= Work instructions =
Reproduce every line of the material below, requests included, but multiply each click coordinate in the answers by 1.7 and round to the nearest whole number, with halves rounded up. Leave the screenshot dimensions in the requests unchanged, and omit the pictures.

════════

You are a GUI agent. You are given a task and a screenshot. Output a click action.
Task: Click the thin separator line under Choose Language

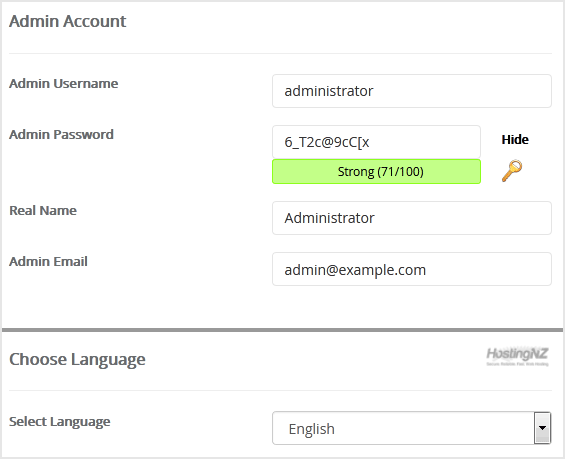pos(280,390)
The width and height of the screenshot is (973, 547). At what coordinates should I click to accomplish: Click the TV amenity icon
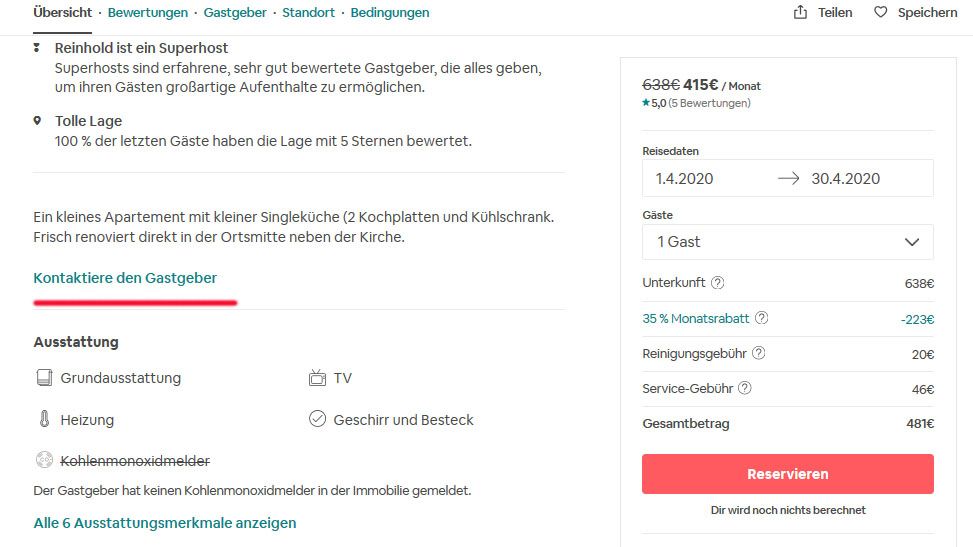click(x=318, y=378)
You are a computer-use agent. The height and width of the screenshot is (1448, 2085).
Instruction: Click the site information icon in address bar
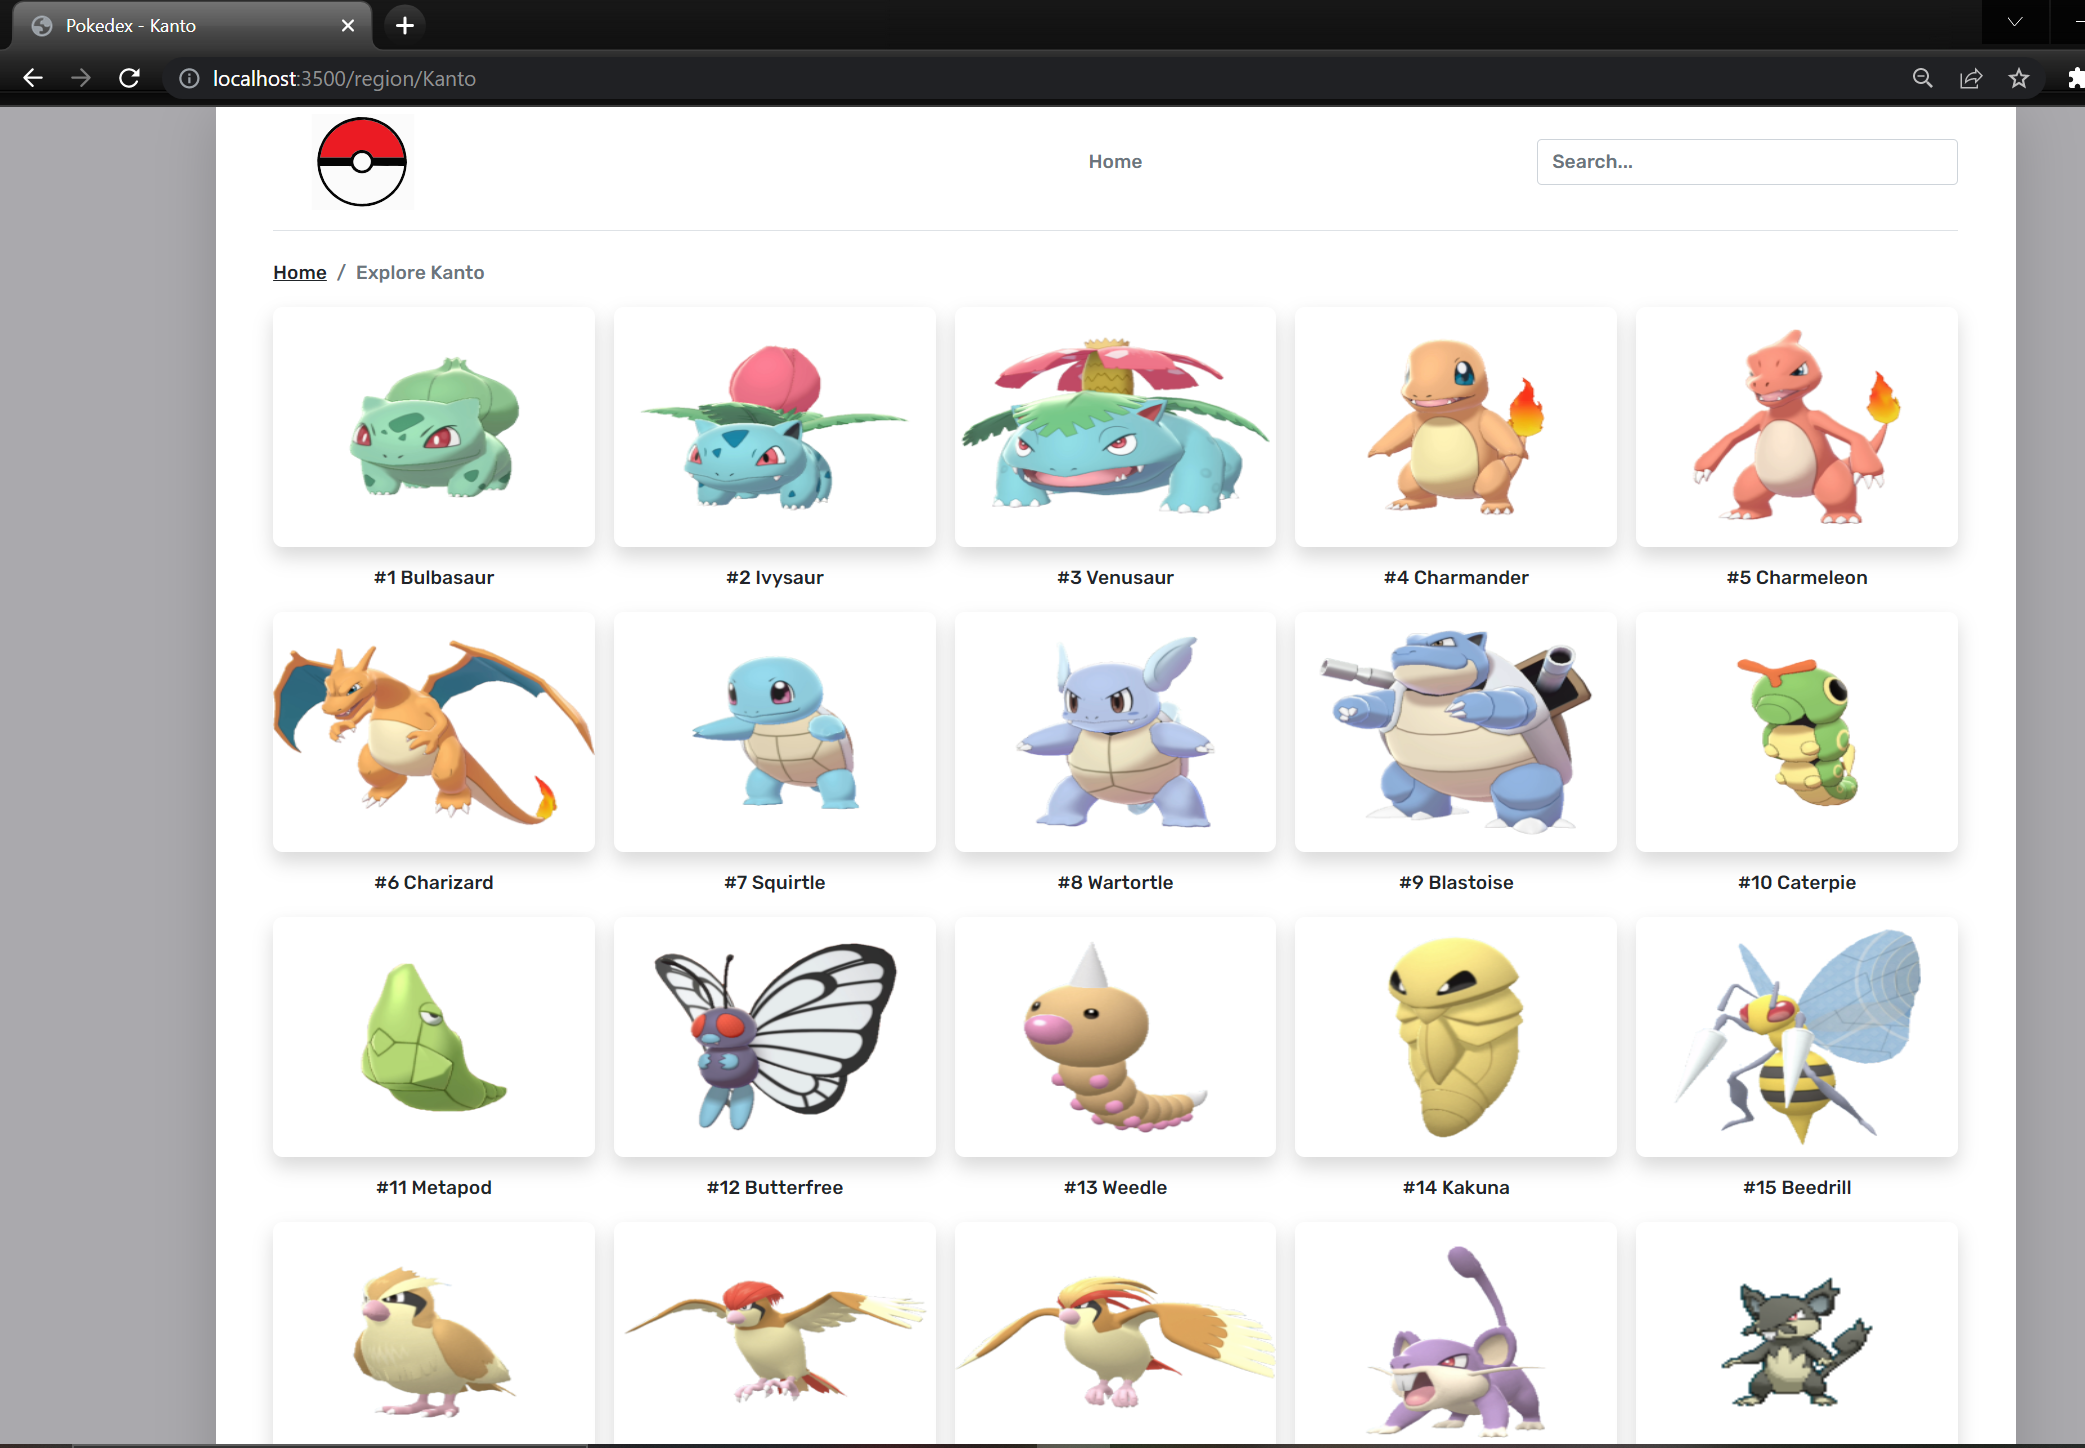(x=187, y=78)
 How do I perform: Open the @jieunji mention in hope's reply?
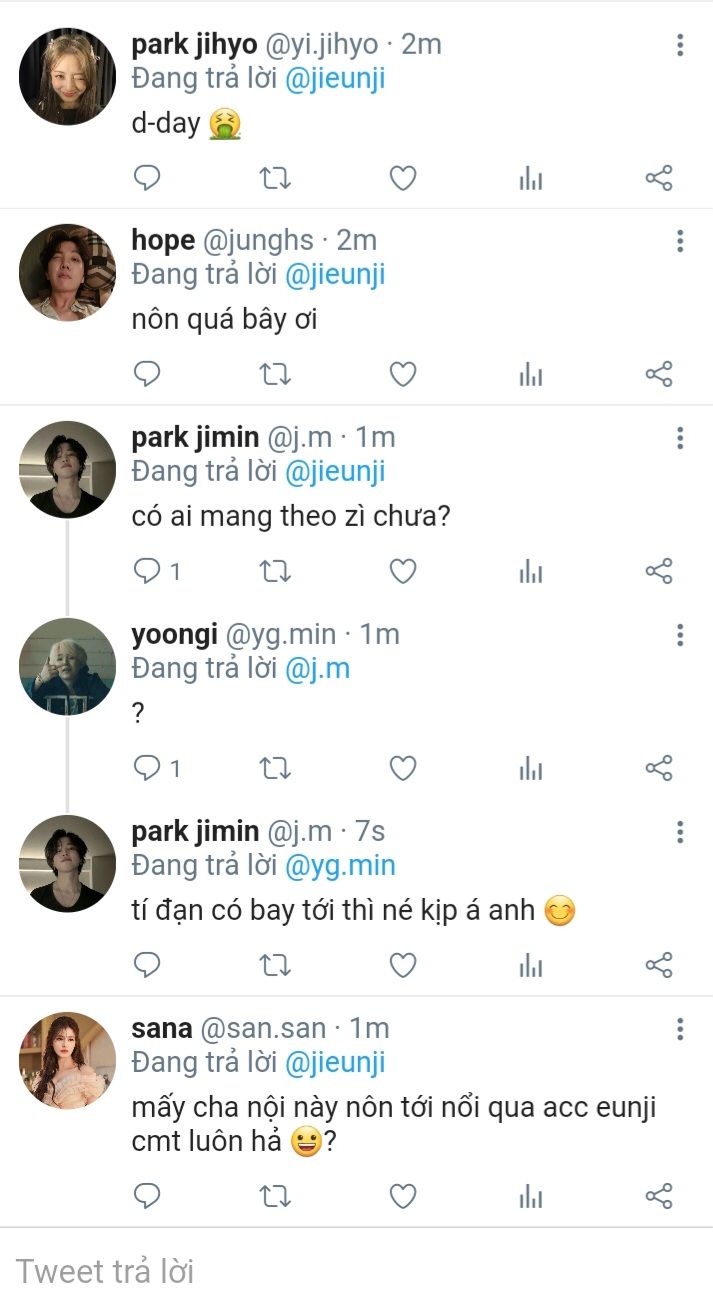pos(335,274)
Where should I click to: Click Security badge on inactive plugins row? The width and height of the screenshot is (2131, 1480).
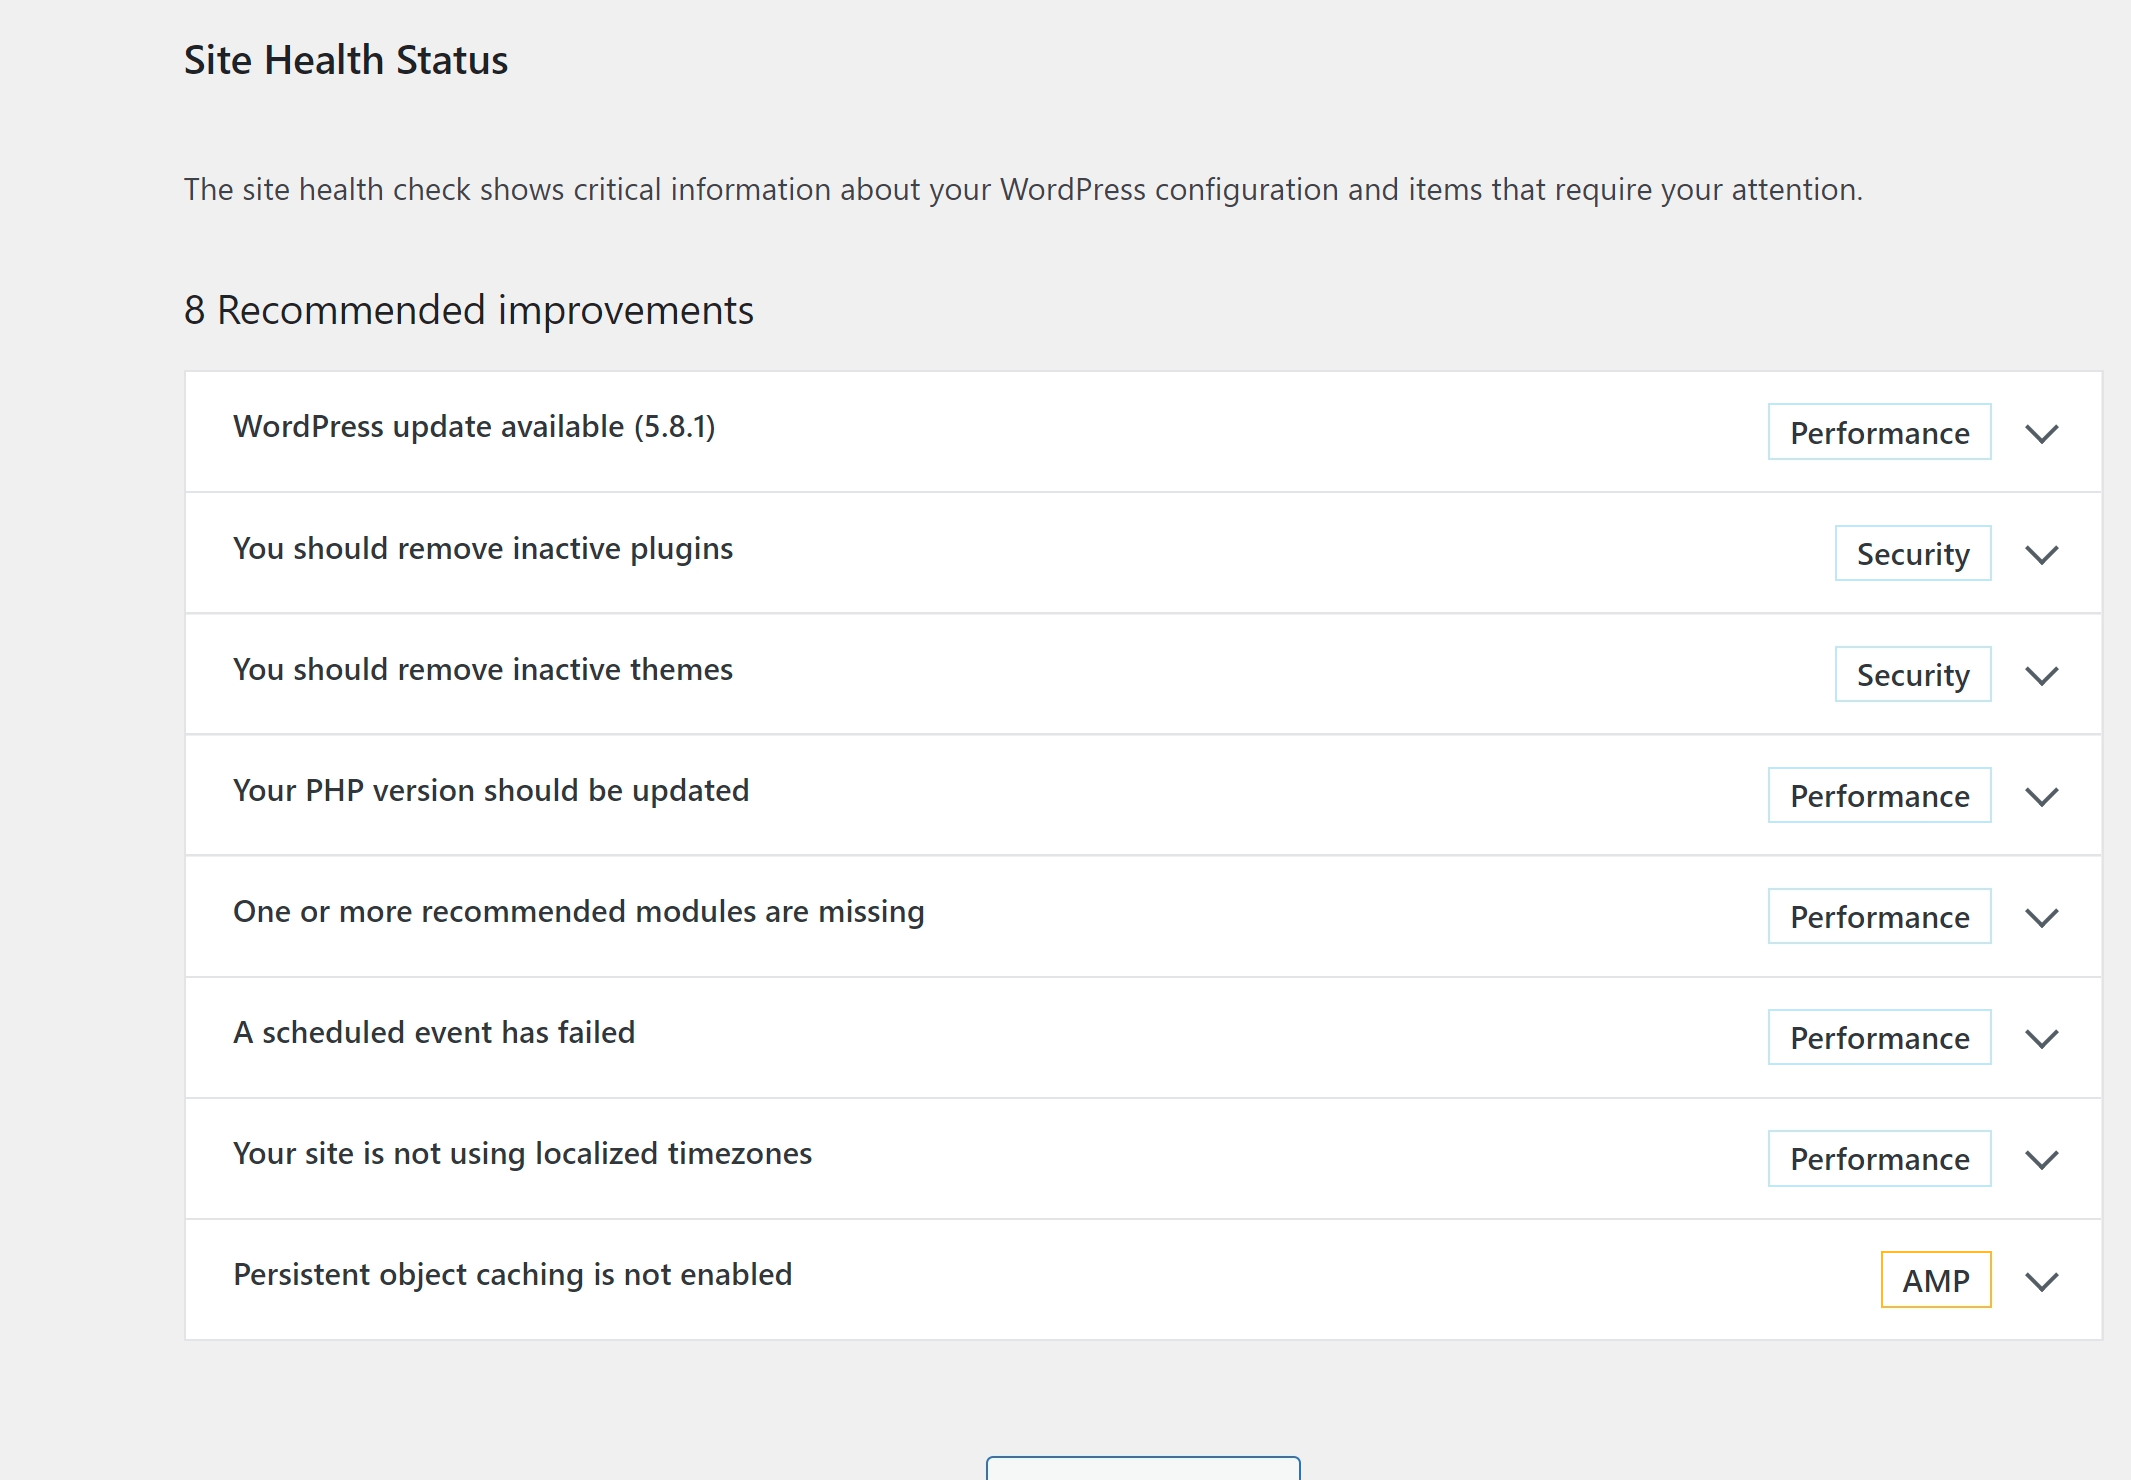click(x=1912, y=554)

════════

= Solved exercise =
You are a GUI agent. You are given a task and a screenshot. Output a click action.
Task: Click the thin separator line under Choose Language

pos(476,663)
The width and height of the screenshot is (973, 547). At what coordinates should I click to accomplish: Click the TV amenity icon
click(x=541, y=643)
You are a computer-use agent. The height and width of the screenshot is (1448, 2085).
Instruction: Click the site information icon in address bar
(x=318, y=133)
 How do I perform: Open the @jieunji mention in hope's reply?
pos(570,466)
Where should I click to: Click Security badge on inactive plugins row? The width and height of the screenshot is (2131, 1480).
click(x=3250, y=942)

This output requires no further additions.